→ Entries:
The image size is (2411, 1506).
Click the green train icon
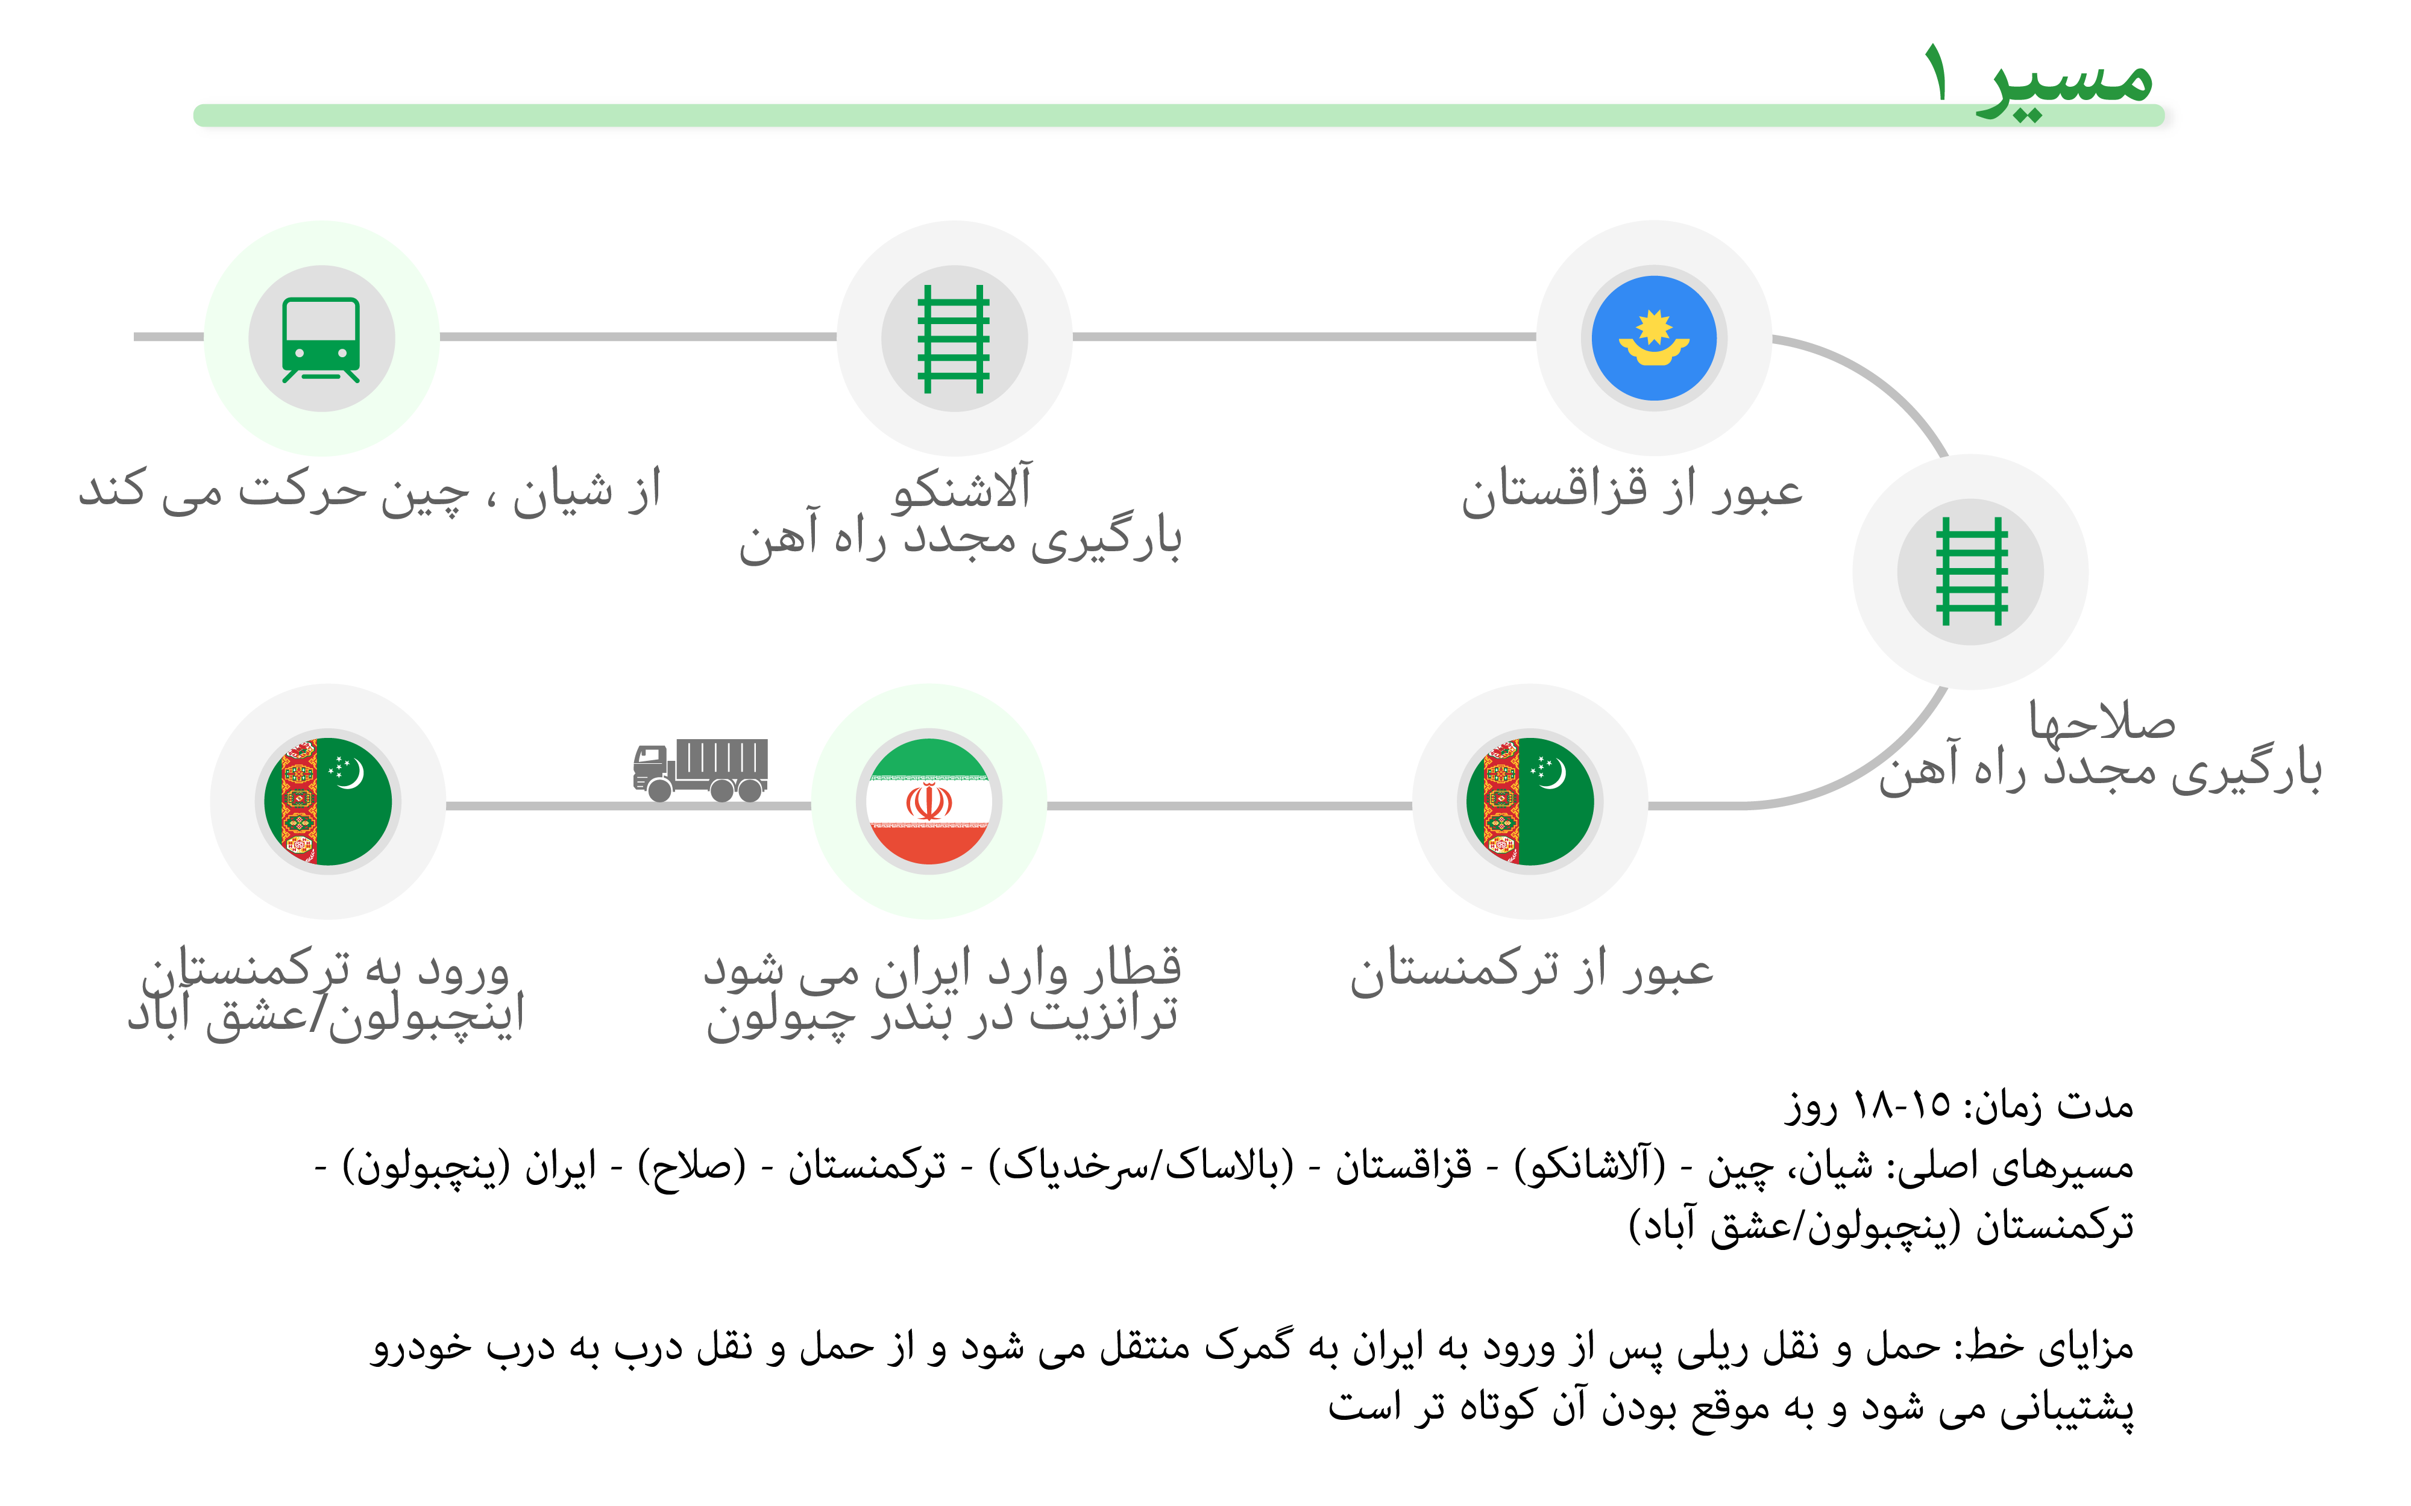321,339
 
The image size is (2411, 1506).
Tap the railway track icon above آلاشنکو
954,339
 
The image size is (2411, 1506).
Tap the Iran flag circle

→ Goal: Please copy all the entries above word for word, omitting the pictures.

→ Exercise output:
The image size is (2411, 1506).
Click the green train icon
321,339
 
The image size is (2411, 1506).
Tap the railway track icon above آلاشنکو
954,339
 
The image size is (2411, 1506).
Tap the Iran flag circle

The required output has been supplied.